** Records supplied follows **

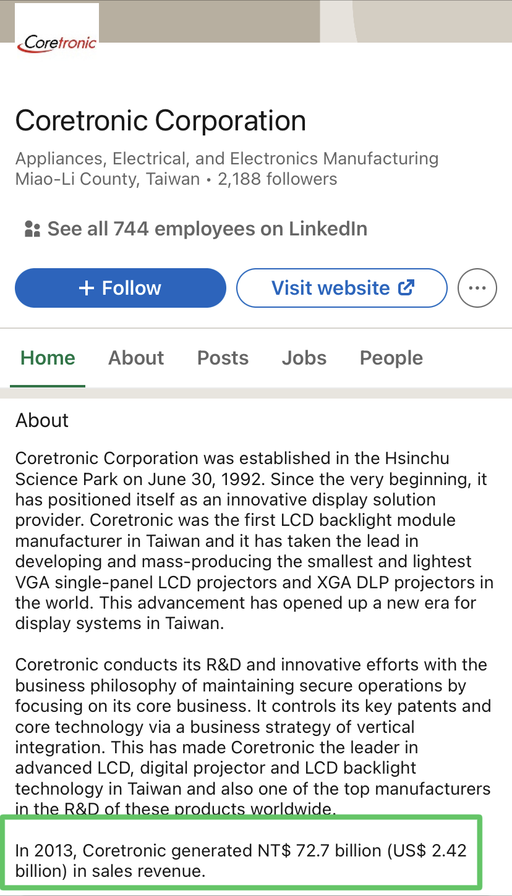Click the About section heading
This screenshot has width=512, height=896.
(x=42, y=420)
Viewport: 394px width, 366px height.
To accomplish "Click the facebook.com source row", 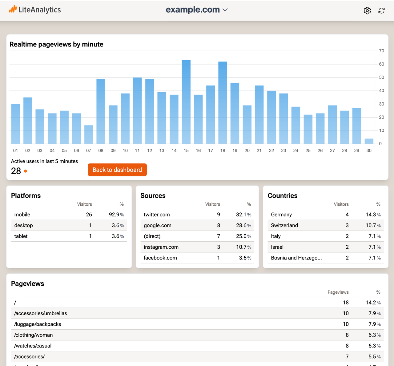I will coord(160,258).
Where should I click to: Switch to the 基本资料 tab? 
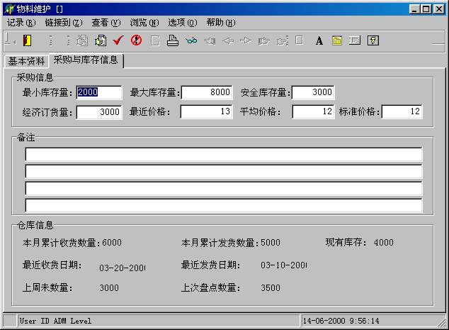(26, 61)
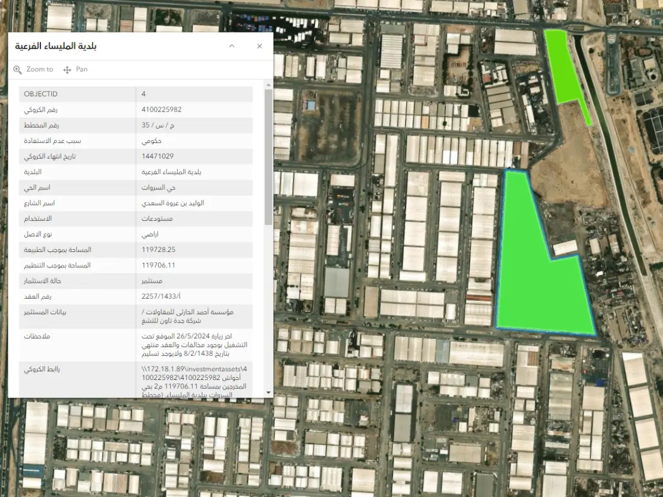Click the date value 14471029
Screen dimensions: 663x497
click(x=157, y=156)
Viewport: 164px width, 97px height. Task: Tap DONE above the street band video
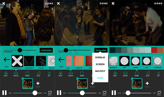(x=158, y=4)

** End of Records supplied **
** Records supplied follows **

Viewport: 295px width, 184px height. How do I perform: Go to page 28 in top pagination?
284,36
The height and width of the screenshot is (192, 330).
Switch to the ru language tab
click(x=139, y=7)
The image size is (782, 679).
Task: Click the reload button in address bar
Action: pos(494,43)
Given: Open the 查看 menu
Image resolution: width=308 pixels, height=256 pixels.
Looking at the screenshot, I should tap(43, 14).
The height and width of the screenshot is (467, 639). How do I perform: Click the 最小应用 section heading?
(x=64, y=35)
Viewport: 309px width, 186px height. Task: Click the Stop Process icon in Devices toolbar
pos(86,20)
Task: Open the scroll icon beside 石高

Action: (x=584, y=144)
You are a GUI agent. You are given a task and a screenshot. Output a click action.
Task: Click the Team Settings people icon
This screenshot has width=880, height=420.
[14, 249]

** End of Records supplied **
** Records supplied follows **

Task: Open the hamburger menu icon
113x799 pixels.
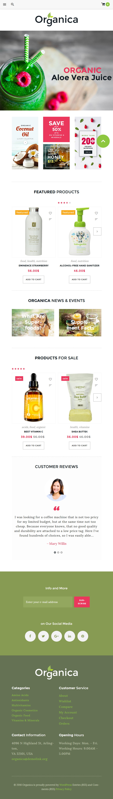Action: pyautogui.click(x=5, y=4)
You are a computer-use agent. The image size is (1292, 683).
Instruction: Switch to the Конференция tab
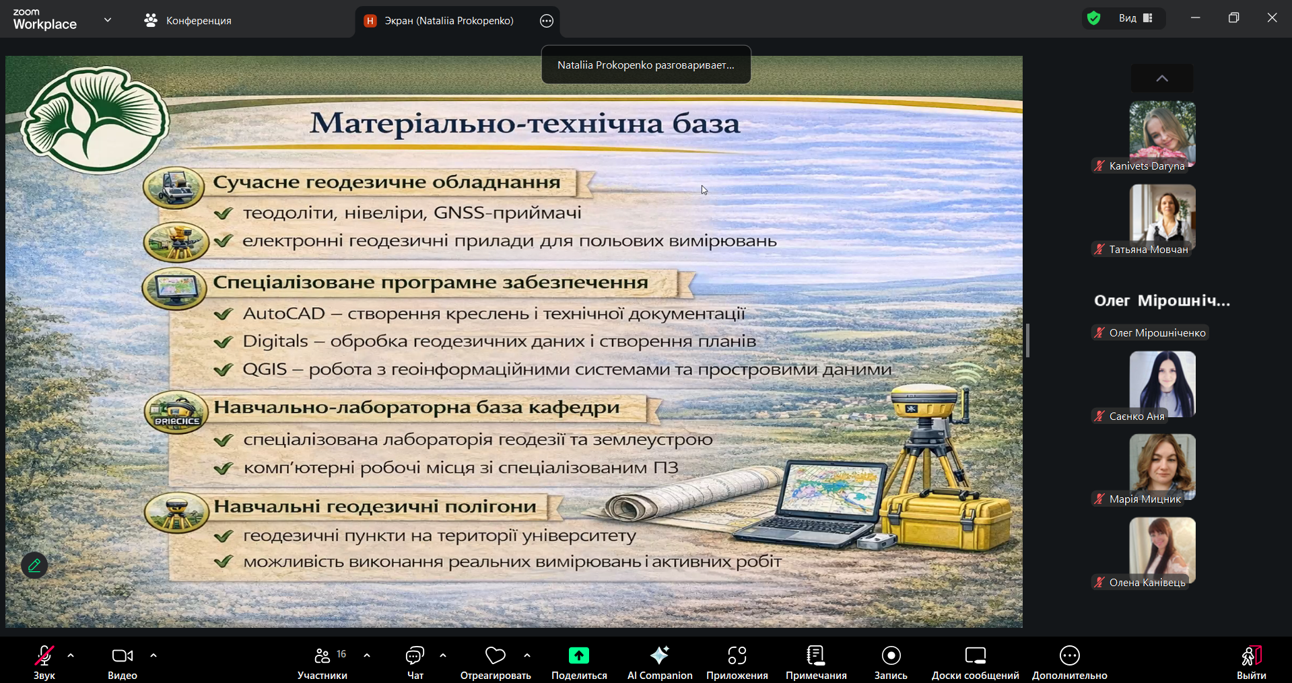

** End of Records supplied **

Your objective: Read the entries and pick out all lines that include the word "agent".

Expected answer:
You are a GUI agent. You are given a task and a screenshot. Output a click action.
You are a computer-use agent. The image size is (1292, 683).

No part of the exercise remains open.